Work order
Retype, word for word, every line starting at the line with "This screenshot has height=1000, width=1000." and ending with the final line of the entries; skip the pictures.

Study material
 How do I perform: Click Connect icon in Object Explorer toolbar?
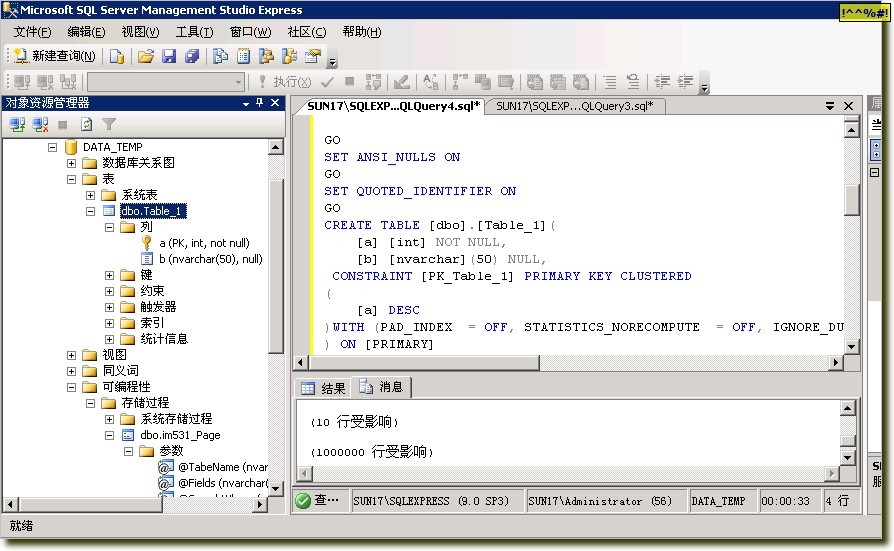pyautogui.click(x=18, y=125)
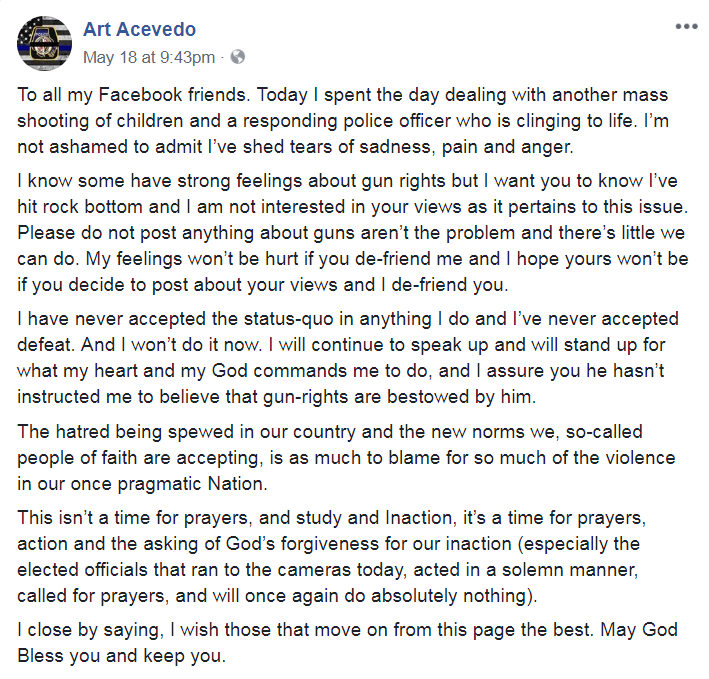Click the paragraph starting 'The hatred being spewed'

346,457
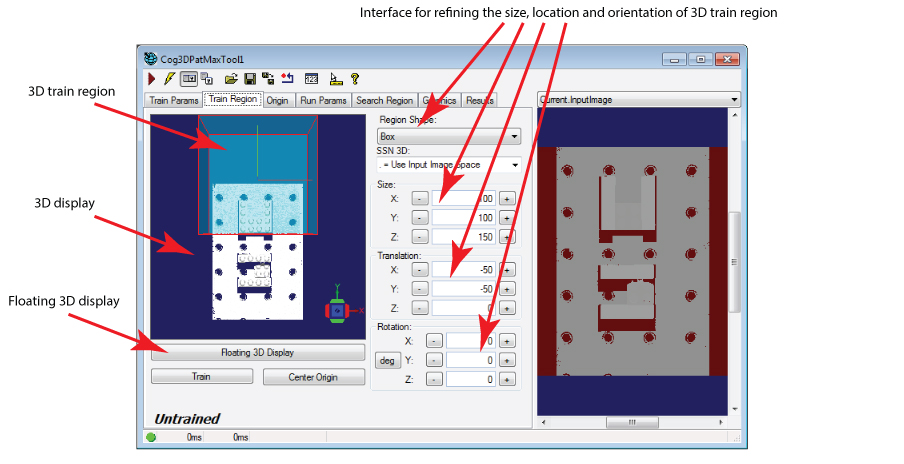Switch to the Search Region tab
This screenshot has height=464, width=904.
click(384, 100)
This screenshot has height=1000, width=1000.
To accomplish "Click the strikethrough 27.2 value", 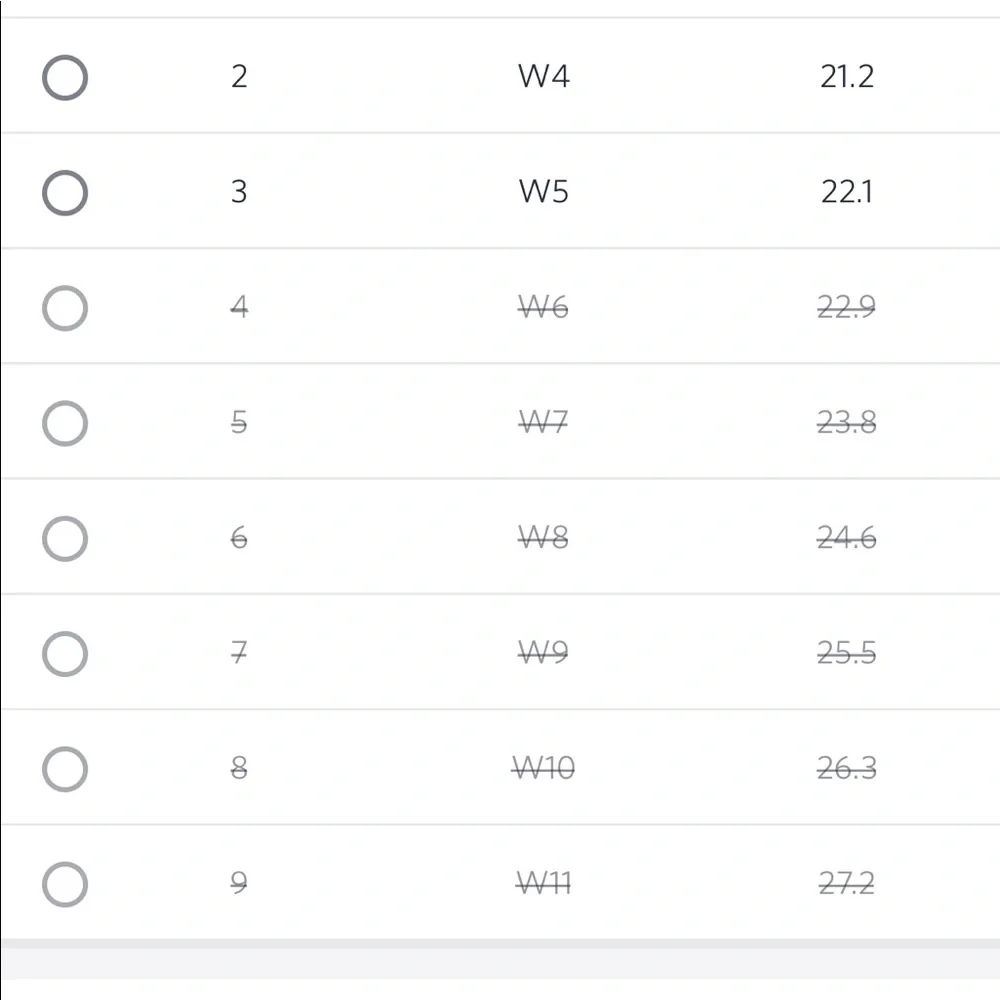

Answer
This screenshot has height=1000, width=1000.
To accomplish "Click the strikethrough 27.2 value", 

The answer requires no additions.